I think this algorithm was not entirely unknown in the structured prediction community. I remember discussing it around 15 years ago :), in the context of Gibbs or MH sampling from an energy-based distribution over the accepting paths of a finite-state automaton (or derivations from a context-free grammar). However, I can't turn up a mention in the literature.

There are natural generalizations too, including infilling versions that replace an infix rather than a suffix, versions that incorporate the automaton (or grammar) into the proposal distribution, and population-based methods with crossover (evolutionary Monte Carlo).

What do you think of the prioritization heuristic used in this submission (line 202)? As I read it, it considers the perplexity only at the single next token, which seems surprisingly local and tokenizer-dependent to me. Also, I wonder why perplexity and not, say, log-perplexity (= entropy). There is a bunch of prior work on learning where to sample, e.g., https://proceedings.mlr.press/v38/shi15.html , which should be cited, although I suppose this paper is trying to avoid any modeling or learning in the interest of simplicity.

Reply from Reviewer 4jfZ

Agreed re this problem being known in the structured prediction community for sampling from globally normalized energy-based models.

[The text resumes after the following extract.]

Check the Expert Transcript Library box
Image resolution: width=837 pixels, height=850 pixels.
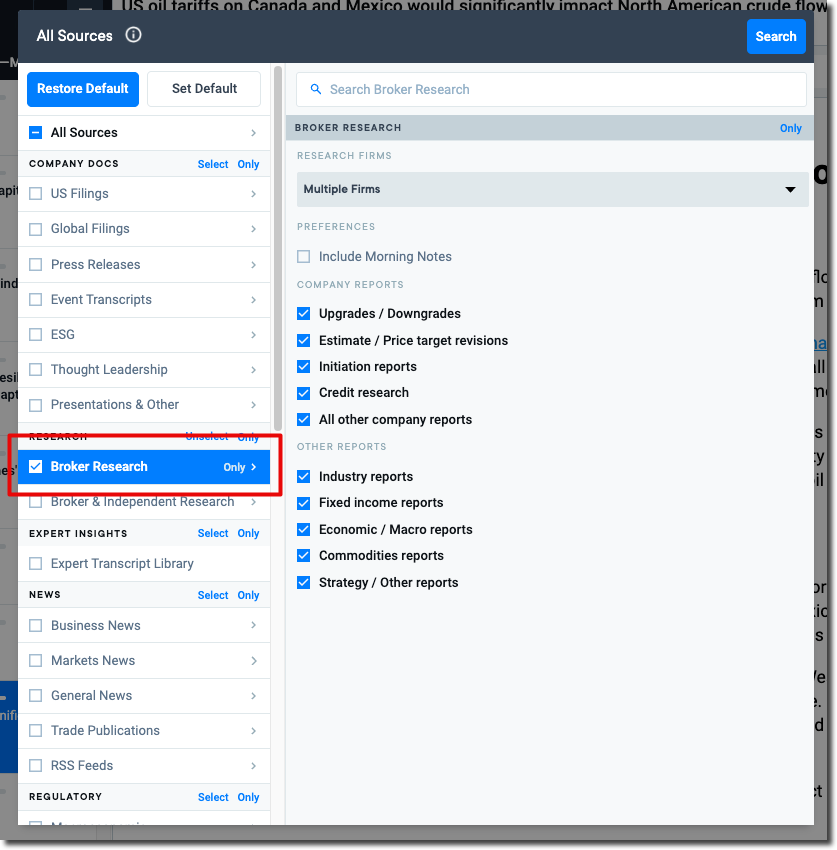[36, 564]
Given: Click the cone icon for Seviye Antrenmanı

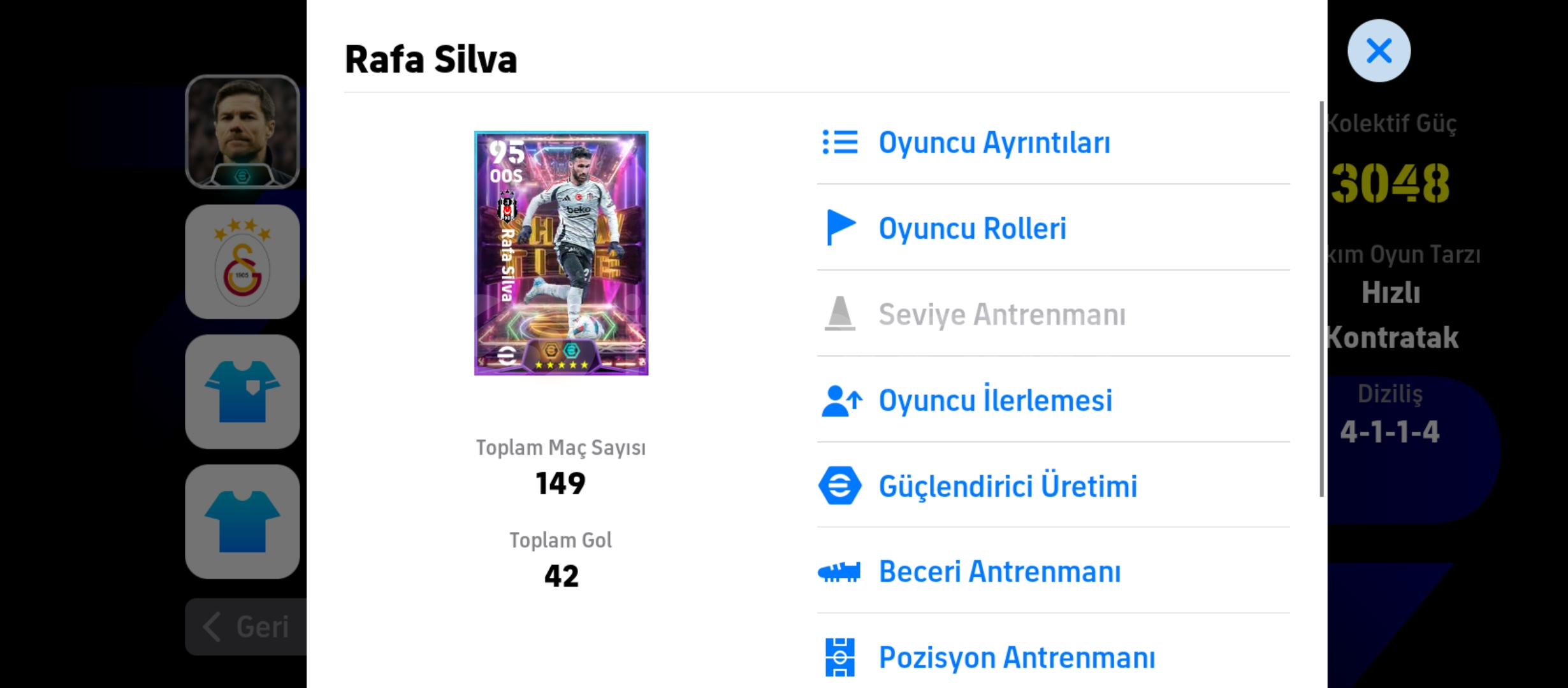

Here are a couple of the earliest works I know that characterized this problem: (1) Lafferty et al (2001) on CRFs and "label bias" in structured prediction (2) Rosenfeld et al (2001) on whole-sentence exponential language models and sampling from these models via MCMC.

That being said, while this issue was better understood by the classical NLP community, it has been mostly ignored as part of the modern LLM discourse, and is worth being restated. There are also unique challenges to this modern instantiation, e.g., alignment mismatch between grammar terminals and LM tokens, very large token vocabulary sizes, etc., that yield different practical tradeoffs with some classical approaches.

Re the priority heuristic, I think it seems reasonable to use these points for refinement. Yes, you are right that this is quite local, i.e., each next-token probability yields the marginal probability over suffixes without the constraint, and after applying the constraint conditional next-token probabilities would change. That being said, doing something more global would require solving an additional inference problem of the same form as the original problem, and this needs to bottom out to a heuristic at some point. The general idea of targeting search at points of "uncertainty" is reasonable at a high-level. I would have found entropy more intuitive, but perplexity is fine. It is probably worth noting, though, that these decisions are relatively arbitrary and that there are plenty of other options one could have considered.

Reply from AC

To clarify, I wasn't saying only that the problem was known, but that this particular MCMC sampler was known. Evaluating it in a modern setting against modern alternatives may still be helpful.